Amba’s Generation Gap report found that 42% of employees feel their organisation doesn’t share their values, and that up to 58% of these workers are considering leaving their current employer in the next 12 months. But how can business leaders identify underlying problems within their culture if employees are exiting the organisation without an explanation?
A third-party exit interview process could be the answer. If there are cultural problems present within an organisation, employees may feel they have nobody to speak to or fear being reprimanded for ‘rocking the boat’. By providing guaranteed anonymity and a safe and secure environment when conducting exit interviews, a third-party provider is likely to benefit from employees’ willingness to speak candidly about their experience. They can have open and honest discussions that shed light on why employees are leaving, how they truly feel about the business and where they believe the organisation can improve.

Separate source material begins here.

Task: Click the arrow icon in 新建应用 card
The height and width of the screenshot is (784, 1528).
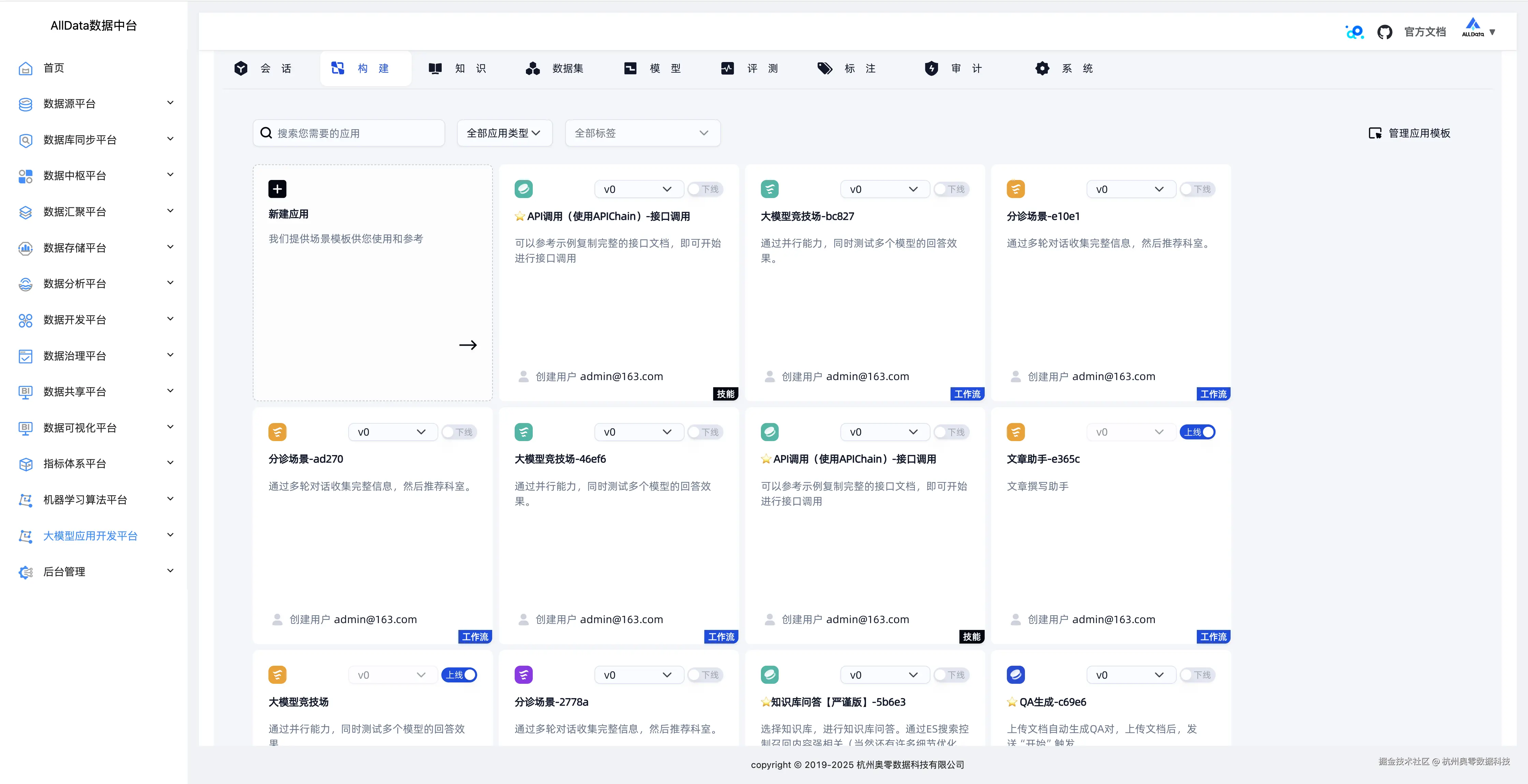Action: tap(467, 345)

These insights can then be used to help business leaders understand trends within their workforce and identify remedial actions to their cultural challenges. More informed decisions around which areas of the business require attention can be made, and initiatives focused on improving the culture, leadership and career development opportunities within the organisation can be implemented. All qualitative, quantitative and verbatim information acquired during the exit interview process can then be used to monitor the progress of newly deployed initiatives, to gauge whether they’re having a positive impact on the workforce or if they need further tweaks.
A top priority for any executive or senior leader is to ensure that a healthy working environment is available to all employees. And while refining the culture within a workplace can be challenging, especially if it’s been faulty for quite some time – it’s important to understand how implementing exit interviews as part of a wider talent retention strategy can make the task at-hand far more manageable.